RECORDS PROVIDED: Begin

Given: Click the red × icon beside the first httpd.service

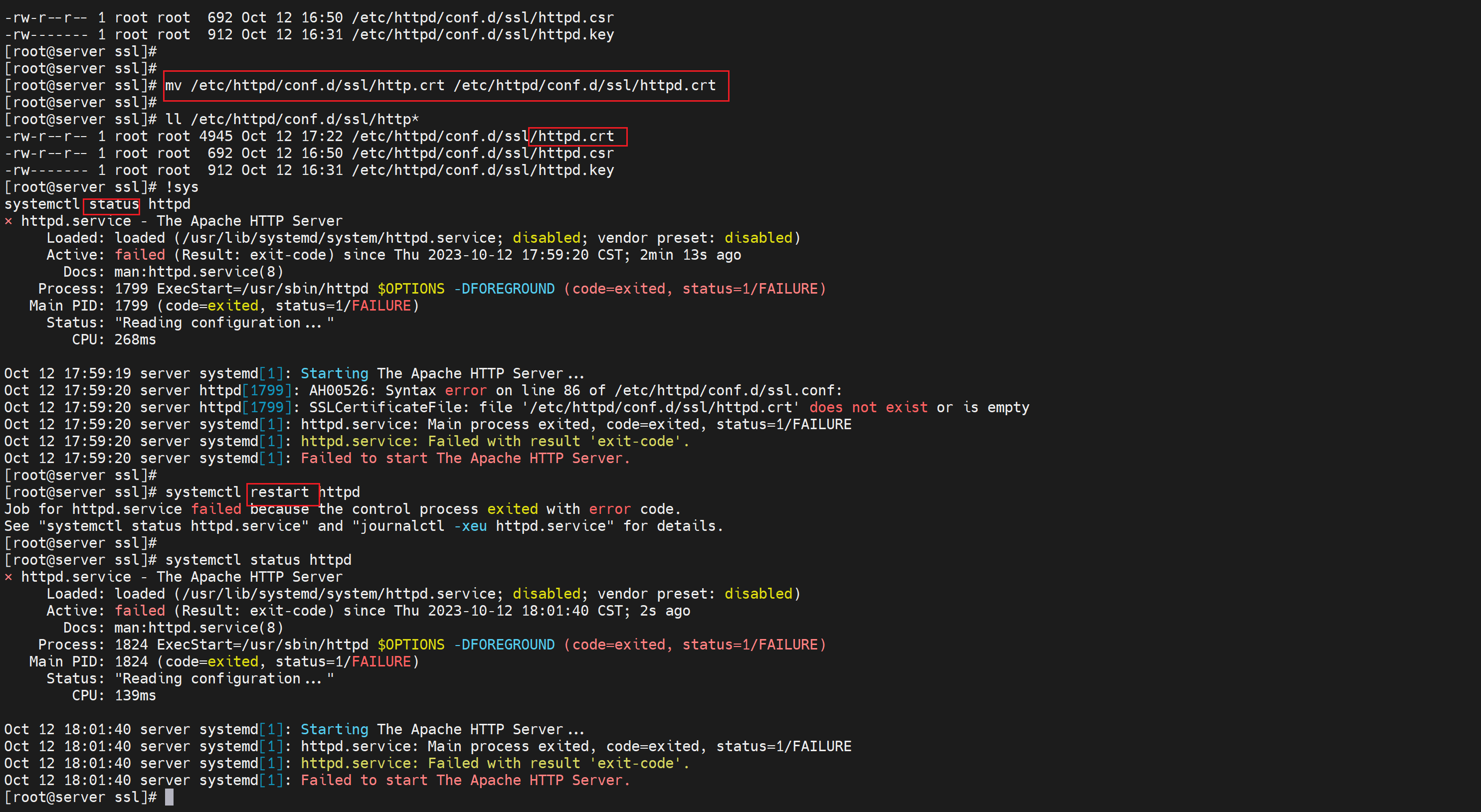Looking at the screenshot, I should coord(8,221).
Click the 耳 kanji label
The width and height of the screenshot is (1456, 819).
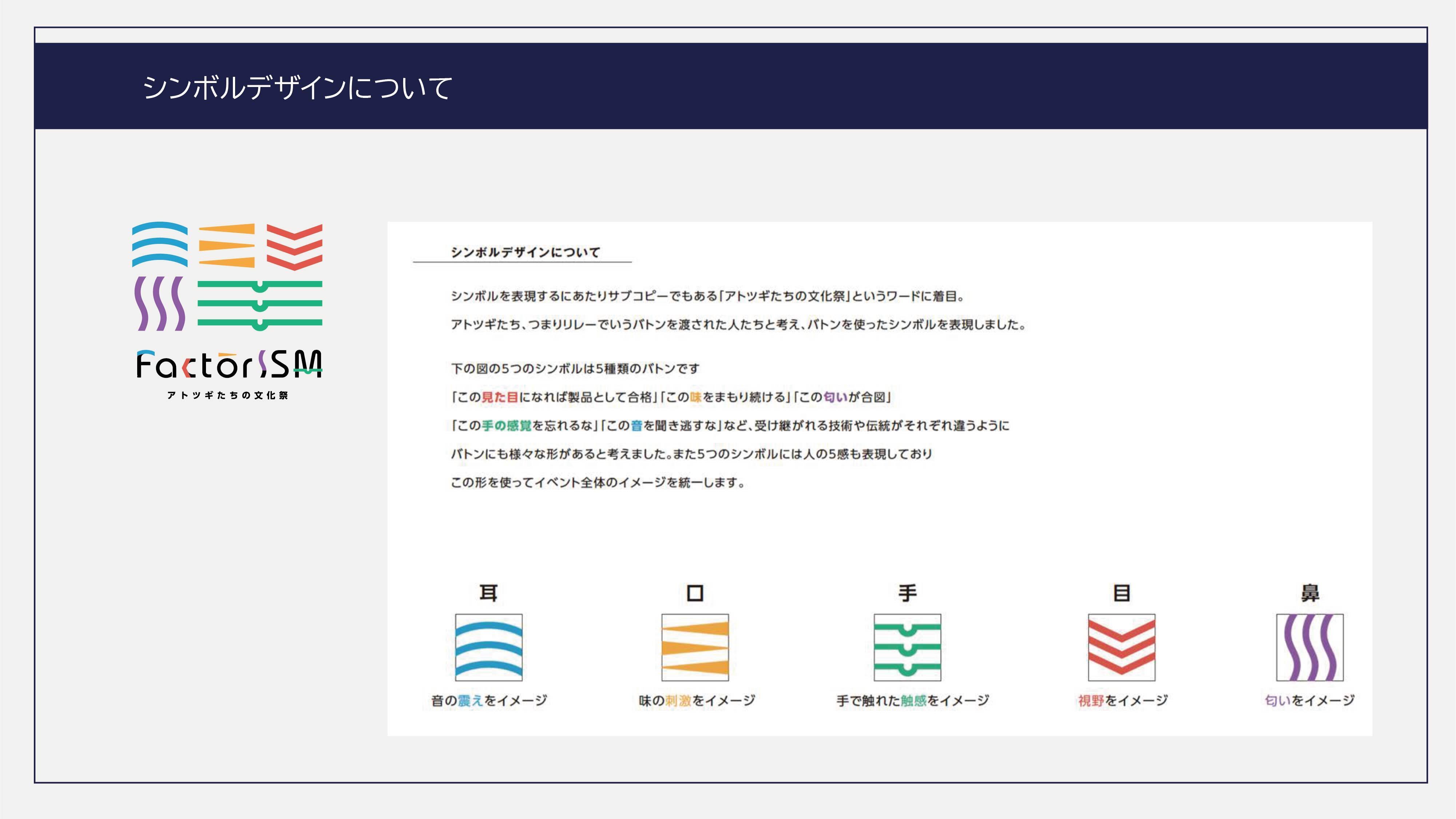coord(488,593)
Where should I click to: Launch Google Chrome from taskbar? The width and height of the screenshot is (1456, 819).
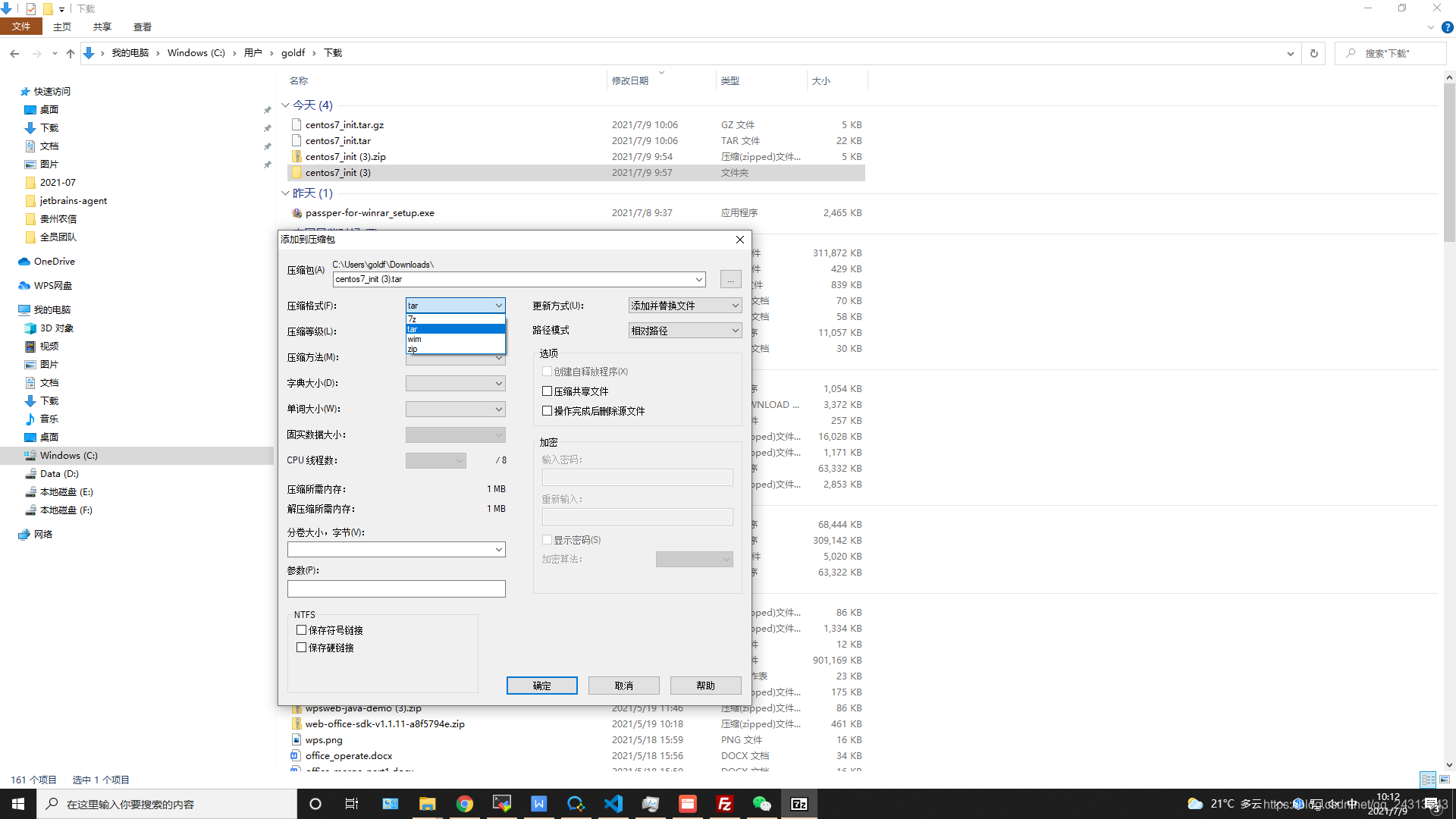pos(465,804)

RECORDS PROVIDED: End

- **BRIEF**
Only the pictures stay out; everything else in the listing above must be repeated exactly.

- **TASK ANSWER**
Given: Click the red × icon beside the first httpd.service

Looking at the screenshot, I should coord(8,221).
Click the 耳 kanji label
The width and height of the screenshot is (1456, 819).
coord(488,593)
Where should I click to: Launch Google Chrome from taskbar? The width and height of the screenshot is (1456, 819).
pos(465,804)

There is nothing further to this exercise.